Hundreds of cars were driving past on Kapahulu Avenue, and probably every driver, locked intently into his destination, was, on spotting Ariadne, momentarily envious, wishing that he or she could ... but of course never would ... alter his or her time slot or belief structure just long enough to do what this creature was doing, lying prone on a thick grass carpet, gazing up past the lofty palm into the unending blue, complete with clouds as galleons sailing across, propelled by the dependable trades.... At the very least, it could have evoked memories of childhood.

I walked up to her and said, ``I'm going back to our building now. Do you want a lift?''

Ariadne responded with alacrity, and as we started driving back along the Ala Wai canal, I asked her politely what she had been doing there, long before the library officially opened.

Not minding my rather nosy question, she said she had been a volunteer there in the past and that the librarian let her photocopy her papers in her office anytime. It seemed to me a little strange for Ariadne to go so far away during business hours, as there is a copy place right across the street from our building.

I immediately grasped that Ariadne was willing to take a bus on her Senior Citizens pass, transfer, and take yet another bus to the place where she felt welcome and comfortable, to get her papers copied, just in order to create a ``fun'' - as well as legitimate, if you stretch a point - outing for herself. And then cap the whole little adventure by flinging herself on the grass under a palm tree before returning.

Hers is a one-woman office, and her boss must be very tolerant.

That Ariadne likes to create outings for herself whenever opportunity arises is illustrated by another arcane bit of Americana, the mysteries of which I was initiated into earlier when I accosted her on a busy street corner below our building.

``Ariadne, where are you going?'' I asked sweetly, knowing again that she would not take offense.

Her engaging reply, as we crossed the street together, was, ``My boss is lying under palm tree No. 5 over at Hawaiian Village.... He has to sign a paper.''

Flash! To the actuality of Ariadne standing there in business clothes, stockings, and street shoes I added the mental picture of her about to trudge through the sand of a Waikiki beach on a blazing Friday afternoon, searching for her boss, rather like a mother seal looking for her baby amid various and assorted recumbent bodies.

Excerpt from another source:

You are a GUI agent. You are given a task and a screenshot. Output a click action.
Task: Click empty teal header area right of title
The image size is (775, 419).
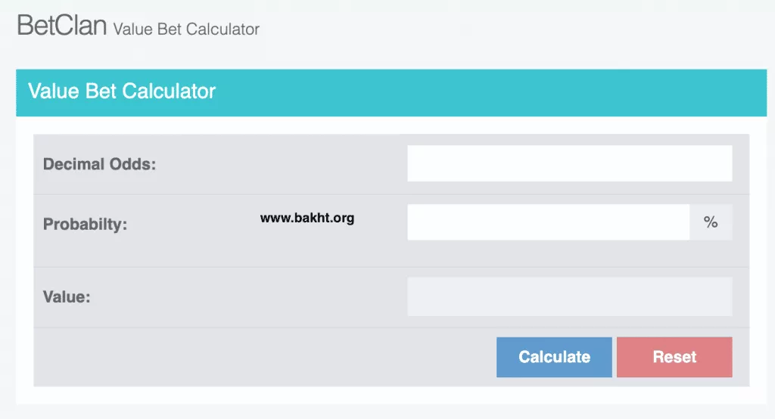click(x=492, y=92)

There is a space between lagoon and ocean where the several precious few numbered palms spring forth, and happily here she would find him, semi-disguised, no doubt, under dark glasses, his body glistening with suntan oil, prone under palm No. 5, and here he would sign her paper ... an errand surely unique in the annals of secretarial duties, but one upon which she felt not at all imposed in performing.

If this were ``above and beyond the call of duty,'' never mind, she seemed to relish it.

Thus and thus doth Ariadne, not necessarily auf Naxos, create a life not ordinary for herself.